### [Selected text]
== Segment start ==

Yet with Jesus, something ends and something begins. The genealogy in Matthew, along with Luke’s, is effectively the last one in the Bible, and they both terminate in Christ. From here on, God’s people are no longer traced by bloodline but by new birth. John the Baptist warns Israel’s leaders not to presume, “We have Abraham as our father” (Matthew 3:9); God can raise children for Abraham from stones. Jesus himself says that whoever does his Father’s will is his true brother, sister, and mother (Matthew 12:50). The decisive list now is the Book of Life (Revelation 20:12), containing the names of all who repent and believe. That is why we baptize believers rather than babies of believers, and why no earthly nation is “Christian” in a biblical sense. The only holy nation named in the New Testament is the church.

Know Jesus Better as the Fulfillment of Scripture

From Abraham onward, God filled the Old Testament with promises: a great nation, a great name, blessing to the nations, a righteous king on David’s throne, strength for weary exiles. Paul can say that every one of those promises finds its “yes” in Jesus Christ (2 Corinthians 1:20). Even passages like Deuteronomy 28, which tie blessing to perfect obedience, drive us to him: Israel fails; Christ, the true Israelite, obeys fully and earns all the blessings. Our hope is to be united to him, so that what he deserved becomes ours by grace.

Matthew signals that Jesus is not only the heir of Abraham and David but the start of a new humanity. The phrase he uses in Matthew 1:1, “book of the genealogy,” echoes the wording in Genesis 2:4 in the Greek translation. It is as if he is writing “a new Genesis,” announcing a second Adam. That only makes sense to people who have come to the end of themselves—who know they cannot break their own sin, heal their own shame, or fix this world. To such people, Jesus comes bringing new creation, a fresh beginning.

God has also woven all of history around his Son. Matthew’s three groups of fourteen generations—from Abraham to David, David to exile, exile to Christ—hint at God’s deliberate timing and point again to David’s royal line. Yet the way God draws our eyes to Jesus is utterly unlike a modern concert or celebrity. No smoke machines, no spotlights—just a long, ordinary genealogy, a manger, a rejected prophet, and a crucified king. Through that humility and that death, he breaks the power of death itself and opens the way to life.

Know Yourself Better as Part of God’s New Family

If Christ is the new Adam, then his people are the new humanity. The church is a chosen race and a holy nation (1 Peter 2:9). That means our deepest citizenship is heavenly, and that should shape how we think about American politics, or any earthly politics. The Bible does not hand us detailed policy on borders or foreign conflicts, but it does tell us that no country can be our final refuge. Every earthly nation is temporary; only Christ’s kingdom is everlasting. So we engage as citizens here, but with modest expectations and our hopes set elsewhere. The same is true of our work: we labor in a cursed world, but now we do our jobs first as servants of our King, witnessing through excellence, integrity, and love.

Becoming a Christian is not just becoming a new “me”; it is joining a new “we.” By adoption, Christ’s family tree becomes our family tree. These are now our fathers and mothers, brothers and sisters. That is why belonging to a local church matters so much. We don’t stand at the edges; we come in, commit, submit our discipleship to the care of elders and the help of fellow members, and rearrange our calendars around this family. Even simple steps—lingering after the service for one conversation instead of rushing out—are part of living as this new “we.”

== Segment end ==

### [Extracted entries]
== Segment start ==

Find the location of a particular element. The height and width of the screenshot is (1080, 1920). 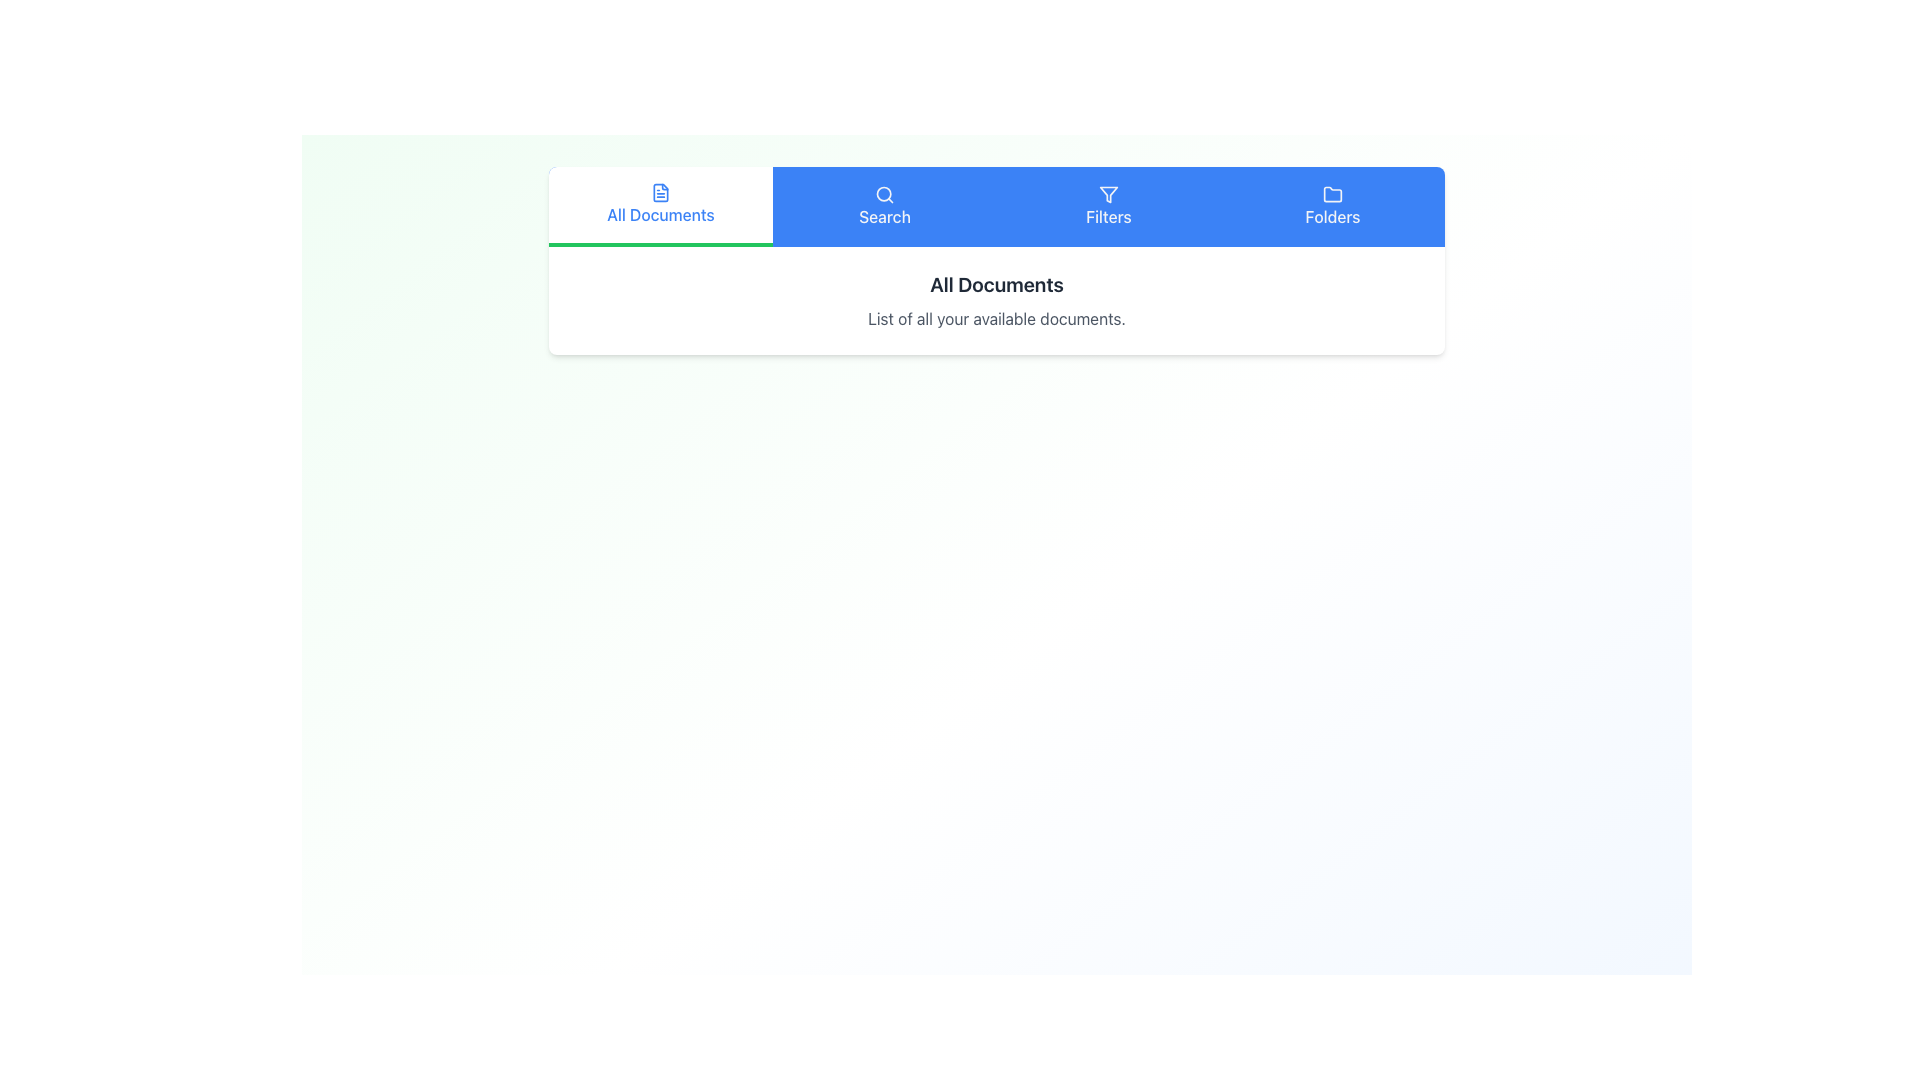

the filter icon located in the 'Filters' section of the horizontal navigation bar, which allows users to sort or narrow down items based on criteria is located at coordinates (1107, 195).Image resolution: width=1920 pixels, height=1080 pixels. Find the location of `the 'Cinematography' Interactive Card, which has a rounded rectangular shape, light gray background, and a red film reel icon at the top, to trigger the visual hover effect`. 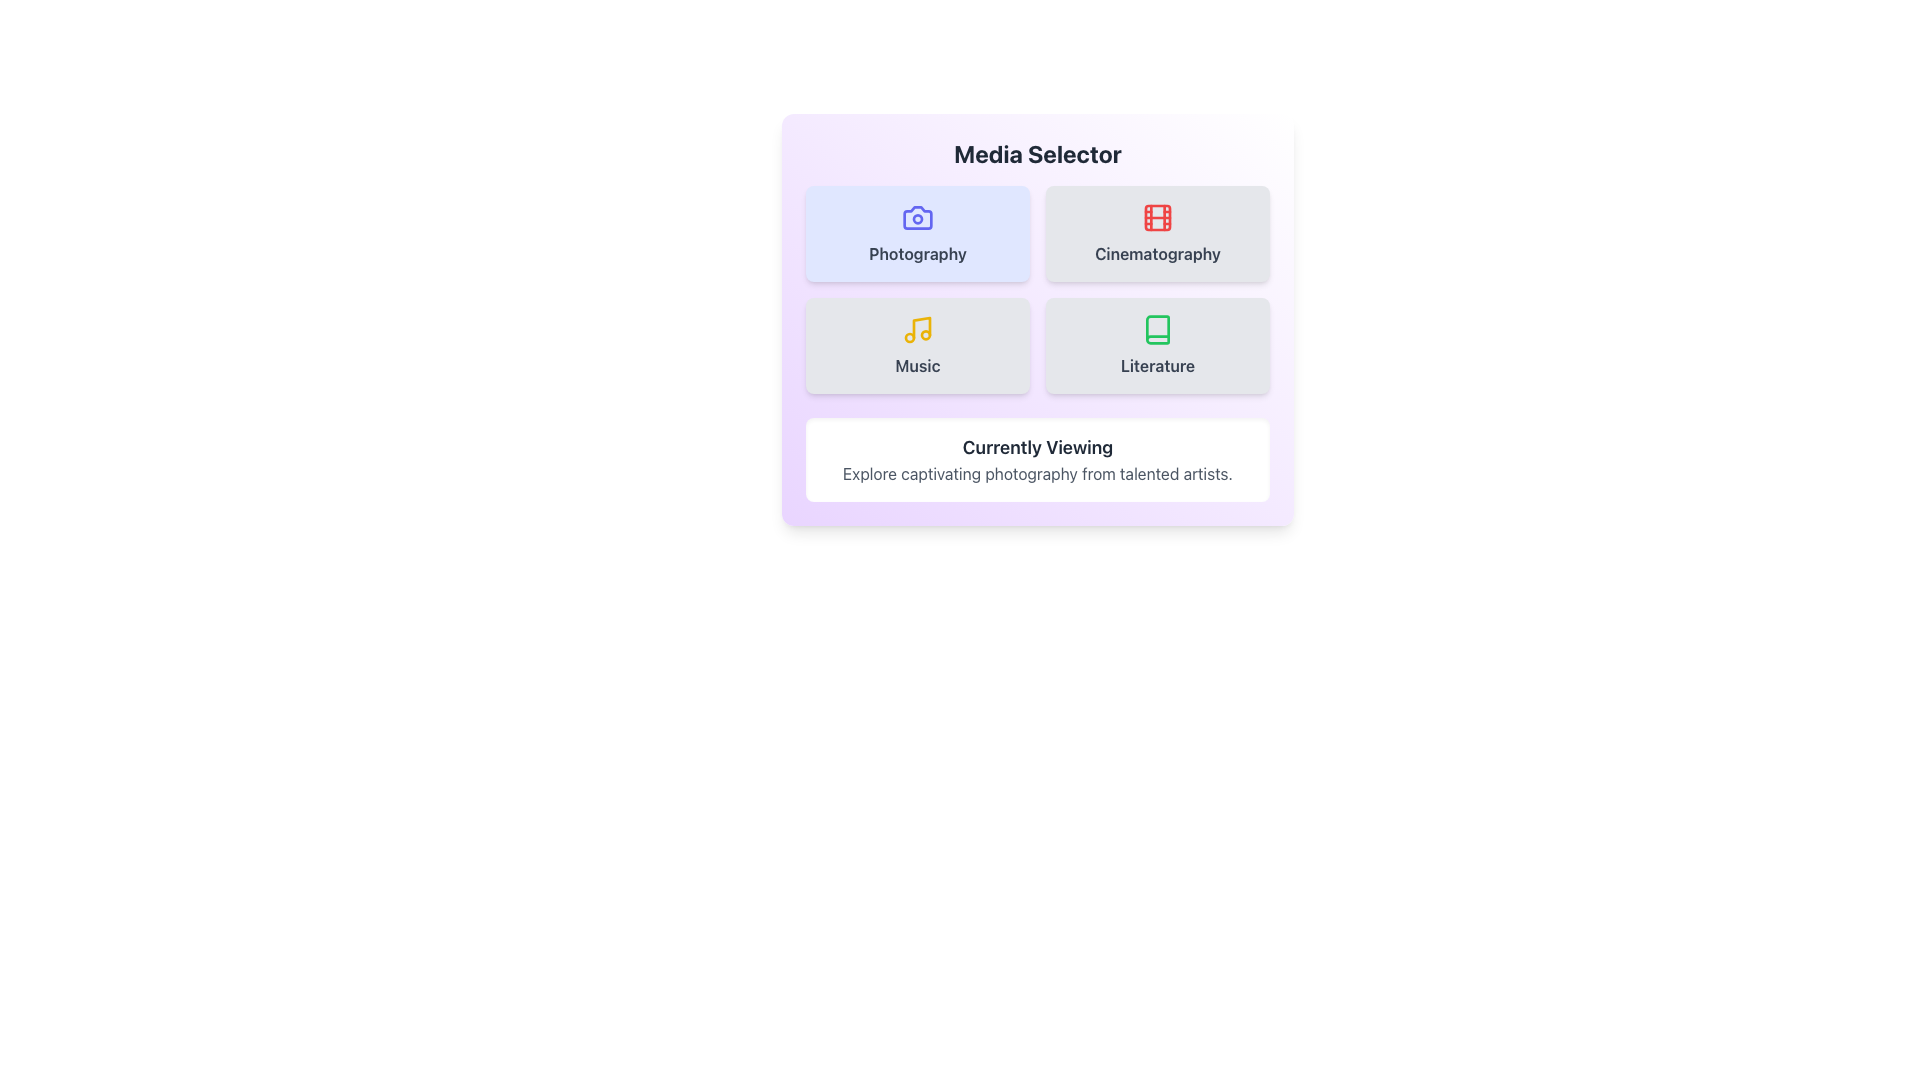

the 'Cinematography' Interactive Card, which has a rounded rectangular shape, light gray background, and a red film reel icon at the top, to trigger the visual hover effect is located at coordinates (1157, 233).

== Segment end ==
== Segment start ==

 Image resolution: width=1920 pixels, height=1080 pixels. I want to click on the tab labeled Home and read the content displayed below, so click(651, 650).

== Segment end ==

### [Activity]
Reproduce the text on Matthew's genealogy word for word, beginning at "From Abraham onward, God" and stopping after "ours by grace.".

### [Answer area]
From Abraham onward, God filled the Old Testament with promises: a great nation, a great name, blessing to the nations, a righteous king on David’s throne, strength for weary exiles. Paul can say that every one of those promises finds its “yes” in Jesus Christ (2 Corinthians 1:20). Even passages like Deuteronomy 28, which tie blessing to perfect obedience, drive us to him: Israel fails; Christ, the true Israelite, obeys fully and earns all the blessings. Our hope is to be united to him, so that what he deserved becomes ours by grace.